## Article
* START *
Insider: Closers trying to shut door on early struggles
By Scott Miller
CBS SportsLine.com Senior Writer
HOUSTON -- Not that the Houston Astros needed a closer this week while San Francisco was waxing them by a combined score of 34-5. But for that day when the Astros might need a closer again ...
Hours of video later, Brad Lidge, pitching coach Jim Hickey, manager Phil Garner and the rest of the gang are pretty sure they have proof that the demoted closer's struggles have nothing to do with any remaining psychological scars from surrendering October walk-off home runs to Albert Pujols and Scott Podsednik and everything to do with a flaw in his delivery.
"My whole career I've gone from the windup," says Lidge, who was removed from the closer's role by Garner earlier this month following three blown saves and a rash of walks. "After the first couple of games this year, I stupidly decided to go from the stretch. And I had a rough month, and there was a lot of talk that I was tipping my pitches from the stretch."
Does he think he was?
"I know I was," says Lidge, whose exile from the closer's role now is expected to conclude as soon as this weekend. "I throw two pitches -- a fastball and a slider. If you know which one is coming, I'm in trouble. Anybody is.
"Hopefully, we'll be able to avoid that now."
As far as coughing up games, Lidge isn't exactly the Lone Ranger. One of the dominant threads running through this season is that life as a closer isn't exactly all cookies and ice cream:
* In recent weeks alone, Seattle manager Mike Hargrove has replaced Eddie Guardado with a closer by committee with J.J. Putz being the chief guy, and Texas' Buck Showalter has subbed out Francisco Cordero for Akinori Otsuka.
* Wednesday, Kansas City manager Buddy Bell hooked Ambiorix Burgos from the Royals closer spot after Burgos blew saves in each of his past three opportunities -- including back-to-back games Sunday and Tuesday.
* Los Angeles manager Grady Little, playing so far without one-time ubercloser Eric Gagne, was forced to stop riding Danys Baez in the ninth innings after the former Tampa Bay closer blew four saves in six opportunities. Last week, Little promoted Takashi Saito.
* Earlier, of course, Boston shoved ineffective Keith Foulke aside to make room for the game's newest ninth-inning star, Jonathan Papelbon.
Just goes to show, if you're expecting perfection, that's a tall order. Even the sainted Mariano Rivera blew a save in the Yankees' exhilarating and maddening 14-13 victory over Texas on Tuesday night.
"It is very difficult to do," Astros general manager Tim Purpura says. "You look around baseball and see closers struggling. Billy Wagner (three blown saves in 11 opportunities with the Mets), Eddie Guardado (three blown saves in seven opportunities) ... it happens.
"You expect perfection from these guys, and you aren't always going to get it. Brad is as near to perfect as I've seen from a closer, and we've had some of the best here -- Wagner, Octavio Dotel."
* END *
## Exercise instructions
1/ For each statement about the closers article, answer yes or no and quote the words from the article that decide it: (a) Lidge says he throws two pitches. (b) Boston replaced Jonathan Papelbon with Keith Foulke. (c) Mariano Rivera blew a save in a Yankees win over Texas.
2/ Using the closers article, answer each question on its own line:
(a) By what combined score did San Francisco beat Houston this week?
(b) Whom did Grady Little promote last week?
(c) Who is the Astros general manager?
3/ Print the passage of the closers article that begins with the words "Hours of video" and ends with "think he was?", word for word.
The records play no part in anything asked here.

(Stored data)
* START *
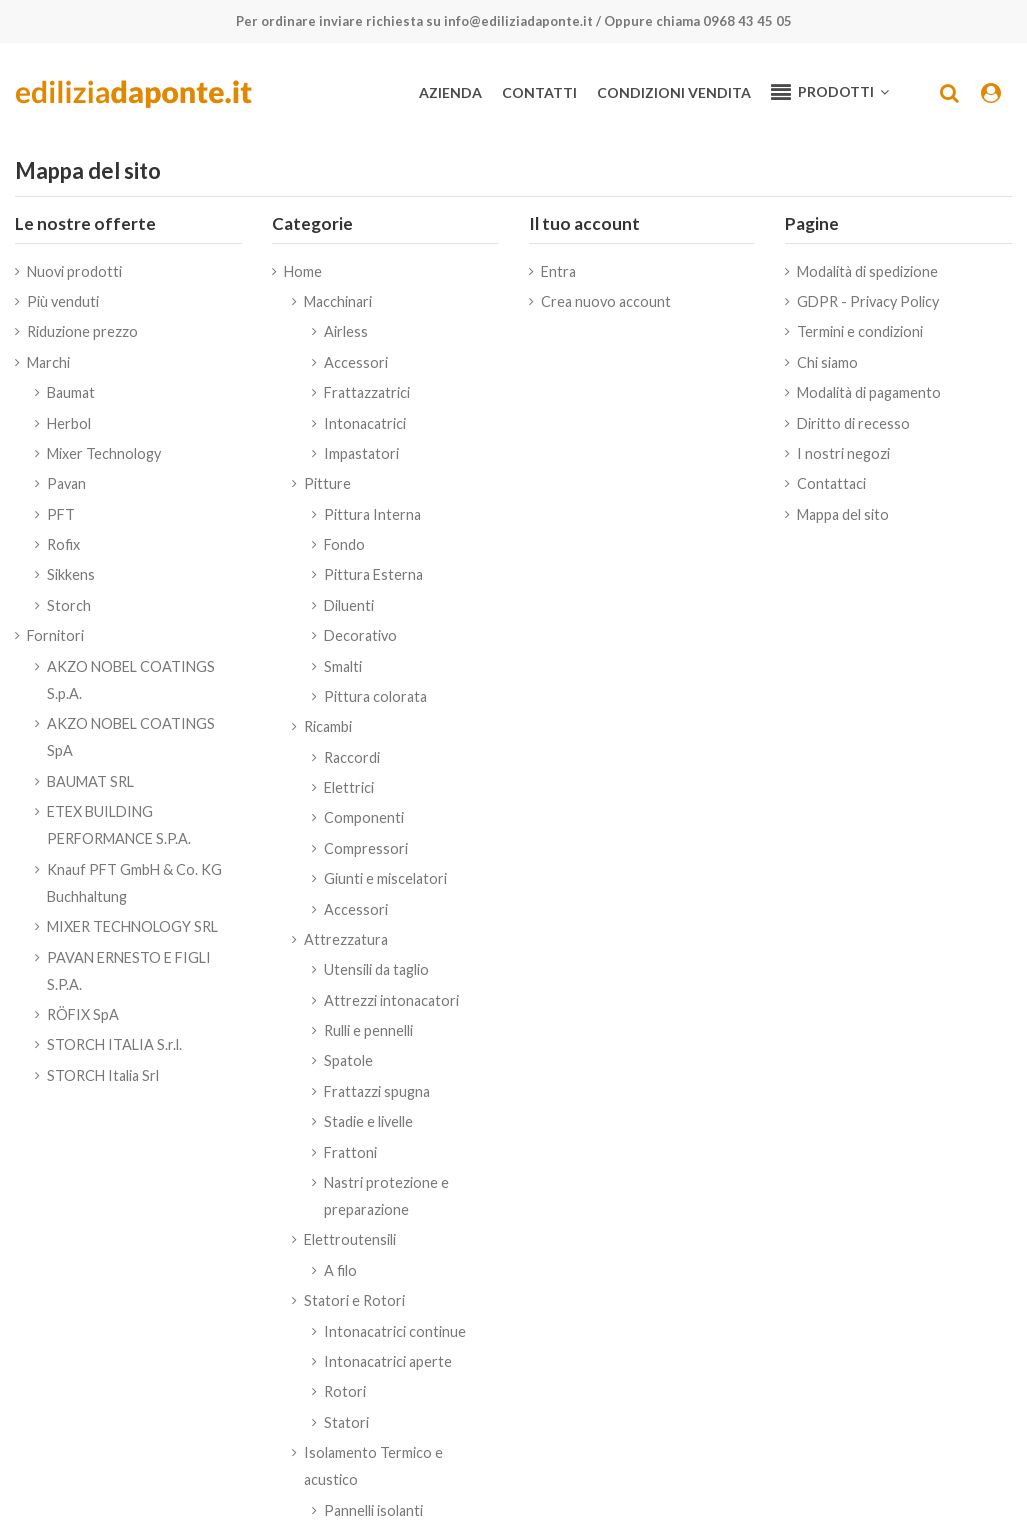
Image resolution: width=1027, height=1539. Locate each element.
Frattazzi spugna (377, 1091)
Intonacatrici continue (395, 1331)
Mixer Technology (104, 453)
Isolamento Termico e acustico (373, 1466)
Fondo (344, 544)
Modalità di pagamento (869, 392)
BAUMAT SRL (90, 781)
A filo (340, 1270)
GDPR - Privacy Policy (868, 301)
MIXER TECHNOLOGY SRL (132, 926)
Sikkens (71, 574)
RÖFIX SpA (83, 1014)
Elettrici (349, 787)
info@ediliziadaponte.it (518, 21)
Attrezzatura (346, 939)
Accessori (356, 362)
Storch (69, 605)
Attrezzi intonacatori (391, 1000)
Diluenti (349, 605)
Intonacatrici (365, 423)
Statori (346, 1422)
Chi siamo (827, 362)
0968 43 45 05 (747, 21)
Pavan (66, 483)
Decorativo (360, 635)
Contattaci (831, 483)
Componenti (364, 817)
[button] (830, 93)
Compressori (366, 848)
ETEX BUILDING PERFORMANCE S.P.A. (119, 825)
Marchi (48, 362)
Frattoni (350, 1152)
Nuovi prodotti (74, 271)
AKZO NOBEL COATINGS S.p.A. (131, 680)
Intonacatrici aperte (388, 1361)
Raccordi (352, 757)
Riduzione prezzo (82, 331)
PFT (61, 514)
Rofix (63, 544)
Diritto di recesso (853, 423)
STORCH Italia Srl (103, 1075)
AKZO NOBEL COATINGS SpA (131, 737)
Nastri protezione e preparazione (386, 1196)
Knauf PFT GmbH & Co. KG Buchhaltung (134, 883)
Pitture (327, 483)
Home (303, 271)
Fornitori (55, 635)
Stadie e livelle (368, 1121)
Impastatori (361, 453)
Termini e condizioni (860, 331)
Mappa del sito (843, 514)
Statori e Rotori (354, 1300)
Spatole (348, 1060)
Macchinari (338, 301)
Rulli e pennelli (368, 1030)
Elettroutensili (350, 1239)
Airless (346, 331)
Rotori (345, 1391)
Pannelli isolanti (373, 1510)
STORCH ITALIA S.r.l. (114, 1044)
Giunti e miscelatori (385, 878)
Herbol (69, 423)
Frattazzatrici (367, 392)
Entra (558, 271)
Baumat (71, 392)
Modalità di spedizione (867, 271)
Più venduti (63, 301)
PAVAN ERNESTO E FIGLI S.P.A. (129, 971)
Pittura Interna (372, 514)
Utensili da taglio (376, 969)
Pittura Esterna (373, 574)
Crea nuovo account (606, 301)
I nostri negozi (843, 453)
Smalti (343, 666)
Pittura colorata (375, 696)
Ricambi (328, 726)
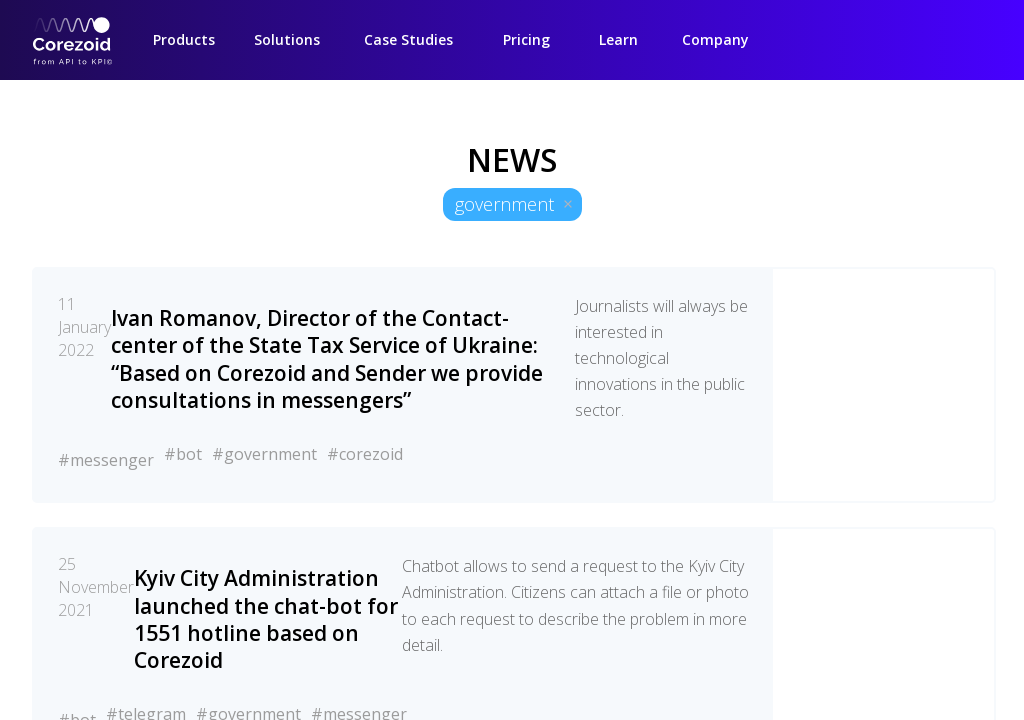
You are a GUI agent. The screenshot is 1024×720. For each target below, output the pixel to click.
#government (264, 454)
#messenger (106, 460)
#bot (183, 454)
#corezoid (365, 454)
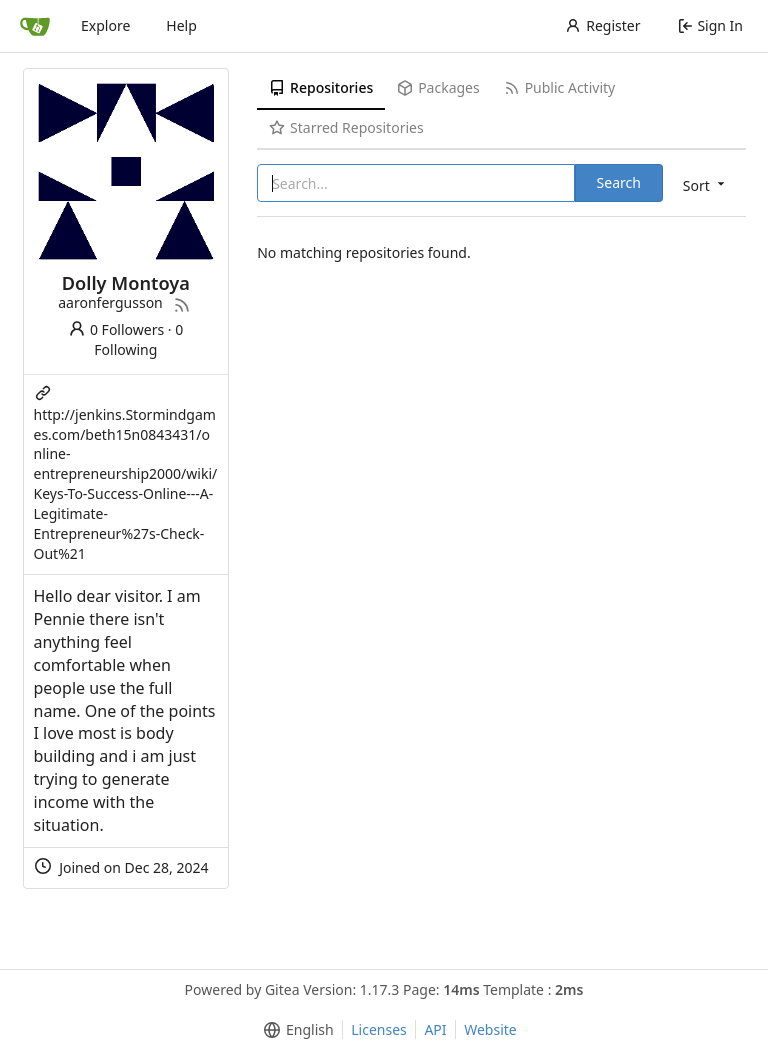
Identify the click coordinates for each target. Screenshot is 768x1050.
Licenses (379, 1029)
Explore (105, 25)
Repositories (321, 87)
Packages (438, 87)
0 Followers (116, 329)
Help (181, 25)
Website (490, 1029)
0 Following (138, 339)
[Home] (35, 26)
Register (602, 25)
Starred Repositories (346, 127)
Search (619, 182)
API (435, 1029)
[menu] (705, 184)
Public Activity (559, 87)
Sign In (710, 25)
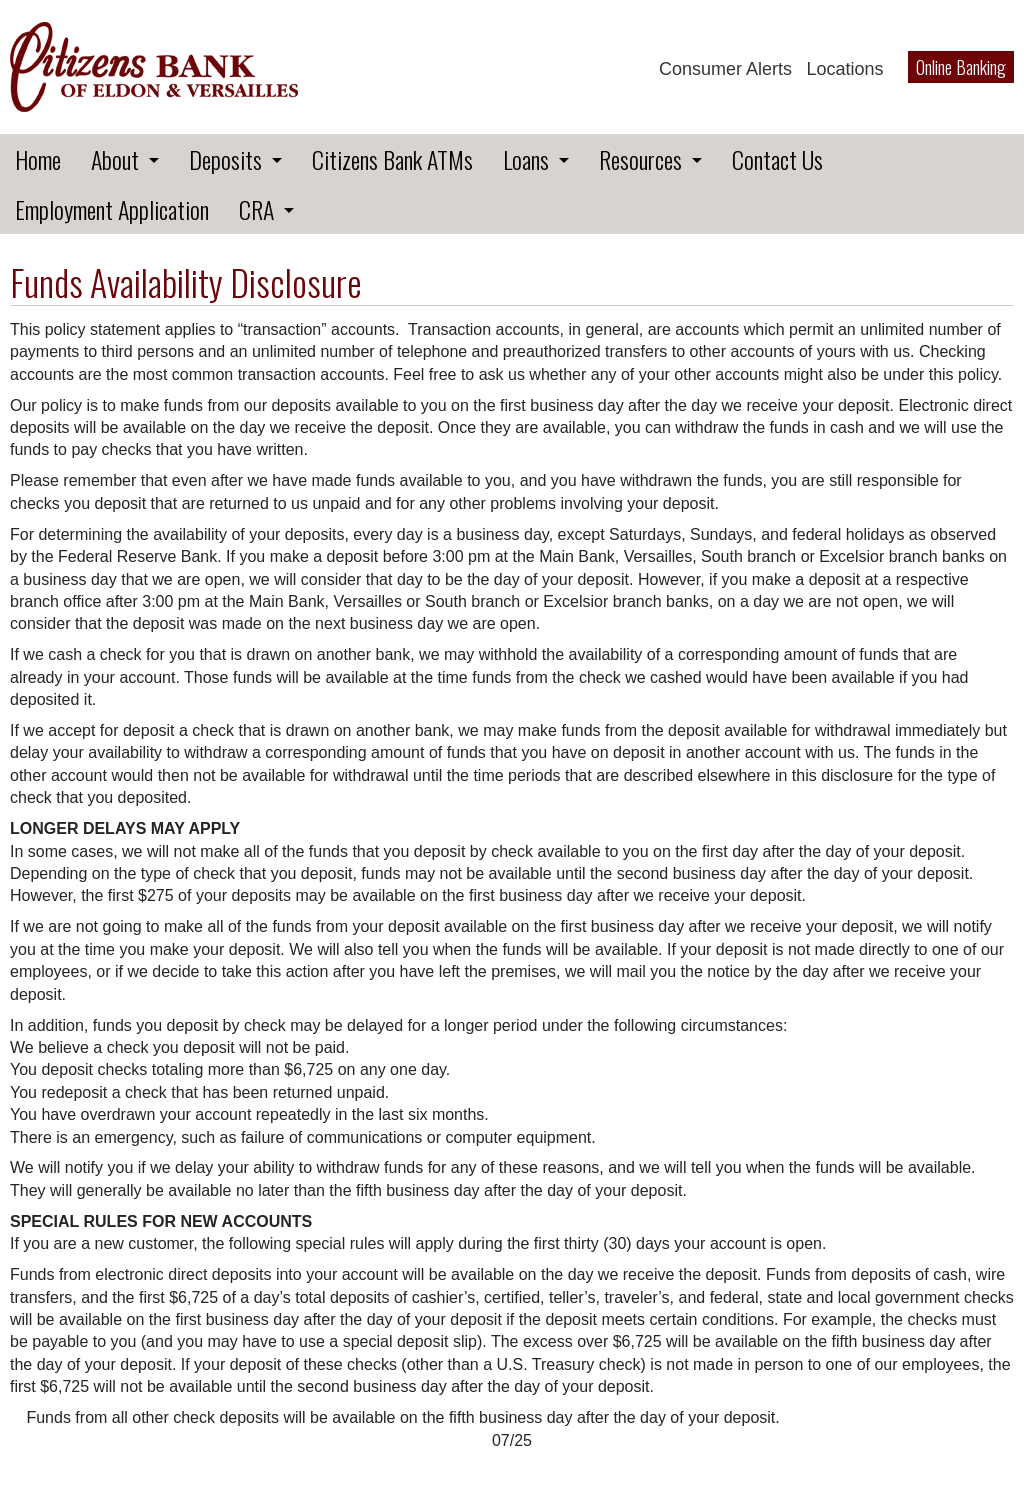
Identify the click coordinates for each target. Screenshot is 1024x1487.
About (115, 159)
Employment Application (112, 209)
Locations (844, 69)
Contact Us (777, 159)
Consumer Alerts (725, 69)
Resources (640, 159)
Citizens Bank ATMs (392, 159)
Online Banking (961, 67)
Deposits (225, 159)
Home (38, 159)
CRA (256, 209)
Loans (526, 159)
* END *
## Responses
1/
(a) Yes: "I throw two pitches -- a fastball and a slider."
(b) No: "Boston shoved ineffective Keith Foulke aside to make room for the game's newest ninth-inning star, Jonathan Papelbon."
(c) Yes: "Even the sainted Mariano Rivera blew a save in the Yankees' exhilarating and maddening 14-13 victory over Texas on Tuesday night."

2/
(a) 34-5
(b) Takashi Saito
(c) Tim Purpura

3/
Hours of video later, Brad Lidge, pitching coach Jim Hickey, manager Phil Garner and the rest of the gang are pretty sure they have proof that the demoted closer's struggles have nothing to do with any remaining psychological scars from surrendering October walk-off home runs to Albert Pujols and Scott Podsednik and everything to do with a flaw in his delivery.
"My whole career I've gone from the windup," says Lidge, who was removed from the closer's role by Garner earlier this month following three blown saves and a rash of walks. "After the first couple of games this year, I stupidly decided to go from the stretch. And I had a rough month, and there was a lot of talk that I was tipping my pitches from the stretch."
Does he think he was?